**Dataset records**
________________________

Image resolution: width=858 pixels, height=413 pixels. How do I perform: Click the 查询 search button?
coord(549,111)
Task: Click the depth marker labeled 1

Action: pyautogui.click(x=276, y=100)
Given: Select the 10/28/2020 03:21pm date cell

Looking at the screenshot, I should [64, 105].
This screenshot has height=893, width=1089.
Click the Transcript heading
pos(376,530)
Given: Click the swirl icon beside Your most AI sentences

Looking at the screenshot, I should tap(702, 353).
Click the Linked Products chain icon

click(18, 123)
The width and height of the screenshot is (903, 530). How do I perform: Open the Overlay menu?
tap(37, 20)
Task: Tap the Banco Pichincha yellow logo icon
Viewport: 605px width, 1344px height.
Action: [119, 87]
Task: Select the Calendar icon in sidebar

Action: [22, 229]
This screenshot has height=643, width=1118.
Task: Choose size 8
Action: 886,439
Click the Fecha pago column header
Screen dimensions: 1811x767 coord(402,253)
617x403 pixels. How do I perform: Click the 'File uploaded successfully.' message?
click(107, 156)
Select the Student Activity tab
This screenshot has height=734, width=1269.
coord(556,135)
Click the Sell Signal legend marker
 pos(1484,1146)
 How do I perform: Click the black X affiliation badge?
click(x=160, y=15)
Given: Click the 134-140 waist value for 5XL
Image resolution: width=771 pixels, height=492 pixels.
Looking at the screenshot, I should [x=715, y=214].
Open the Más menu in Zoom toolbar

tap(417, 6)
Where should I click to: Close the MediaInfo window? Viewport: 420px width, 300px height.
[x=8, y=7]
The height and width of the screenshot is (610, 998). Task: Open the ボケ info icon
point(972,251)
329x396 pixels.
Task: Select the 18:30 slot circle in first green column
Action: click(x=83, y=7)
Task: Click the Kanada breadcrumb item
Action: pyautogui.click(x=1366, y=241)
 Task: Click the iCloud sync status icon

________________________

**Exercise**
How many lines in the records above contain the string "perform", with case counting? Reply with the number only.

**Answer**
4